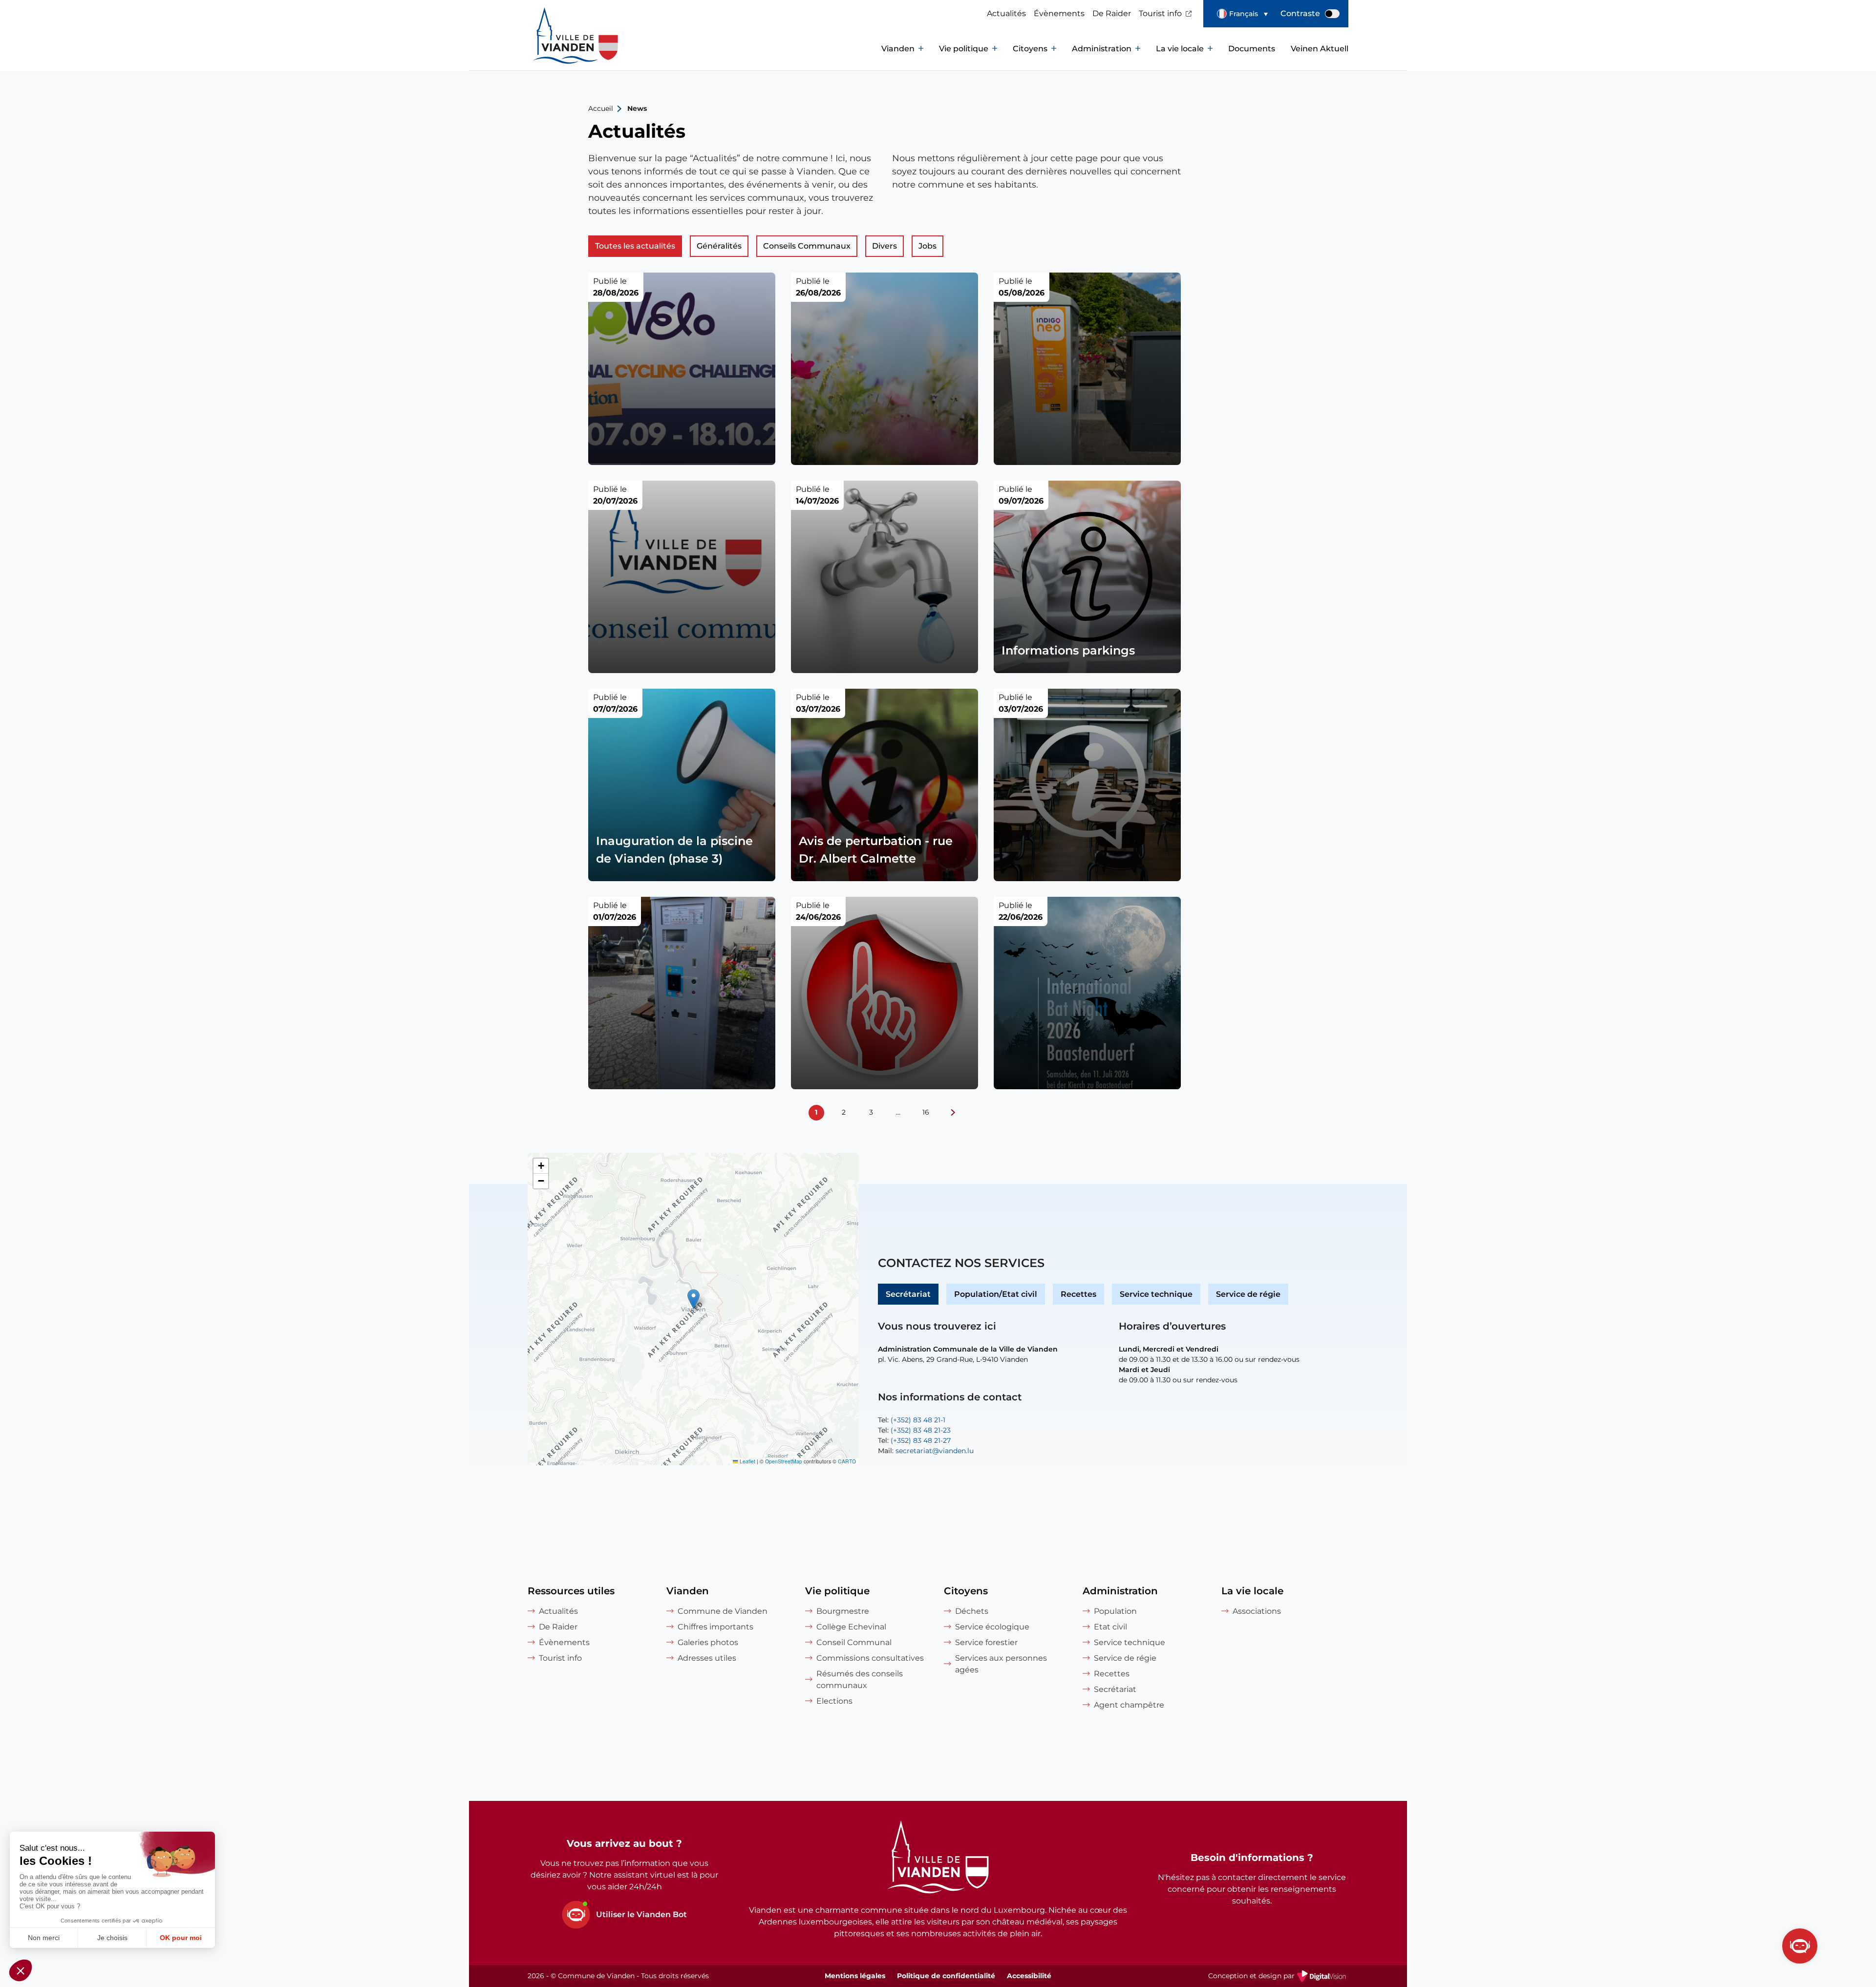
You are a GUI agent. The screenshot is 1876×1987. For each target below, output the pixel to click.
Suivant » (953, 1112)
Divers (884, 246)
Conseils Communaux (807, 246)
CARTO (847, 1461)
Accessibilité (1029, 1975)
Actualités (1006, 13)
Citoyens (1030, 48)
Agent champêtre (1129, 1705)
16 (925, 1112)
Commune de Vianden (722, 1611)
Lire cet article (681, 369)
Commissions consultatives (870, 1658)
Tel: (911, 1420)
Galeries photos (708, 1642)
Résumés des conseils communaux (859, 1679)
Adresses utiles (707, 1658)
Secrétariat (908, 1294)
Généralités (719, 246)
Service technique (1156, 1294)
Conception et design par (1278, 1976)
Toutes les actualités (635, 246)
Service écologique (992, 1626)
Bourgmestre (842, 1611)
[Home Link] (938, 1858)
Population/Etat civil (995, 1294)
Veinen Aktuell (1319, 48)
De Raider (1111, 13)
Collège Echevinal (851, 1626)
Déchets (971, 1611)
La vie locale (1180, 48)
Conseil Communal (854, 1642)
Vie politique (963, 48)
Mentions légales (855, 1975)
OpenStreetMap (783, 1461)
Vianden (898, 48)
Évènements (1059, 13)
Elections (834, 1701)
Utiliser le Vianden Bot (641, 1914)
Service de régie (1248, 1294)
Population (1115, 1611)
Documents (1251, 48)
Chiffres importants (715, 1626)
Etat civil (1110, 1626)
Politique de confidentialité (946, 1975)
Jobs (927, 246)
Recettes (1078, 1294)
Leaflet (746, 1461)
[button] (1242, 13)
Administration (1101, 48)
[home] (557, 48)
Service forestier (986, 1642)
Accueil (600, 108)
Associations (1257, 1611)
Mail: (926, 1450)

--------------------------------

The full material above must be output verbatim, minus any pictures.

You are a GUI agent. The screenshot is 1876×1987. For each target below, output the pixel to click.
Suivant » (953, 1112)
Divers (884, 246)
Conseils Communaux (807, 246)
CARTO (847, 1461)
Accessibilité (1029, 1975)
Actualités (1006, 13)
Citoyens (1030, 48)
Agent champêtre (1129, 1705)
16 (925, 1112)
Commune de Vianden (722, 1611)
Lire cet article (681, 369)
Commissions consultatives (870, 1658)
Tel: (911, 1420)
Galeries photos (708, 1642)
Résumés des conseils communaux (859, 1679)
Adresses utiles (707, 1658)
Secrétariat (908, 1294)
Généralités (719, 246)
Service technique (1156, 1294)
Conception et design par (1278, 1976)
Toutes les actualités (635, 246)
Service écologique (992, 1626)
Bourgmestre (842, 1611)
[Home Link] (938, 1858)
Population/Etat civil (995, 1294)
Veinen Aktuell (1319, 48)
De Raider (1111, 13)
Collège Echevinal (851, 1626)
Déchets (971, 1611)
La vie locale (1180, 48)
Conseil Communal (854, 1642)
Vie politique (963, 48)
Mentions légales (855, 1975)
OpenStreetMap (783, 1461)
Vianden (898, 48)
Évènements (1059, 13)
Elections (834, 1701)
Utiliser le Vianden Bot (641, 1914)
Service de régie (1248, 1294)
Population (1115, 1611)
Documents (1251, 48)
Chiffres importants (715, 1626)
Etat civil (1110, 1626)
Politique de confidentialité (946, 1975)
Jobs (927, 246)
Recettes (1078, 1294)
Leaflet (746, 1461)
[button] (1242, 13)
Administration (1101, 48)
[home] (557, 48)
Service forestier (986, 1642)
Accueil (600, 108)
Associations (1257, 1611)
Mail: (926, 1450)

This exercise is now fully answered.